### Source material ###
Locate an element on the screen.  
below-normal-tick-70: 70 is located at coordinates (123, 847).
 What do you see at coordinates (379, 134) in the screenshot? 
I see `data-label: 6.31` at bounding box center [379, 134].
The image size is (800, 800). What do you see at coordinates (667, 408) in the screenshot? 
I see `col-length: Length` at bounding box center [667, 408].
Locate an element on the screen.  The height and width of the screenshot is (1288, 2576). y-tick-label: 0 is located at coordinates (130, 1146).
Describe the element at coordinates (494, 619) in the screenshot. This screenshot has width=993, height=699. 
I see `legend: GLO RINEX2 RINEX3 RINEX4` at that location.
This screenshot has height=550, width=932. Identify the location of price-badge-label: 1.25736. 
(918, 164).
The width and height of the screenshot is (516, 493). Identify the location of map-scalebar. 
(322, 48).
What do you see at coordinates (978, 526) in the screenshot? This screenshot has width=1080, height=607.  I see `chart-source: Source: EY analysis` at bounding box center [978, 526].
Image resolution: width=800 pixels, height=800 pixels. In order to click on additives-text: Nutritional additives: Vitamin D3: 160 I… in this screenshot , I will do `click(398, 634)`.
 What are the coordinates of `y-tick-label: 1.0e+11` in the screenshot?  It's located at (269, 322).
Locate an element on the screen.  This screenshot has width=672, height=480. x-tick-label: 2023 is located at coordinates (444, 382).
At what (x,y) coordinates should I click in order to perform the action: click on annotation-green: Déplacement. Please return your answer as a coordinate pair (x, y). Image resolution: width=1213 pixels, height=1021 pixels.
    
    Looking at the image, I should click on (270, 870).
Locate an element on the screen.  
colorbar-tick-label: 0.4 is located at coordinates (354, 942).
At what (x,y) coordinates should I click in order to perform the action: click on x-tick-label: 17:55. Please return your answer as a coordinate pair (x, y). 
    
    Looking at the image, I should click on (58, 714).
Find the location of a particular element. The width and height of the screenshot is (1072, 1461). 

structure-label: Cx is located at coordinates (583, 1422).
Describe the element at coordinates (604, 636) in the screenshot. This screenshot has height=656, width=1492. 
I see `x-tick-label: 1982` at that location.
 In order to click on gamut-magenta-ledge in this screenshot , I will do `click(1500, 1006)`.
###
_Exercise aim_: Quote the lines from the beginning through the line containing "coordinates (130, 1146).", including both ends, and reproduce them exactly.

_Your solution_:
Locate an element on the screen.  
below-normal-tick-70: 70 is located at coordinates (123, 847).
 What do you see at coordinates (379, 134) in the screenshot? 
I see `data-label: 6.31` at bounding box center [379, 134].
The image size is (800, 800). What do you see at coordinates (667, 408) in the screenshot? 
I see `col-length: Length` at bounding box center [667, 408].
Locate an element on the screen.  The height and width of the screenshot is (1288, 2576). y-tick-label: 0 is located at coordinates (130, 1146).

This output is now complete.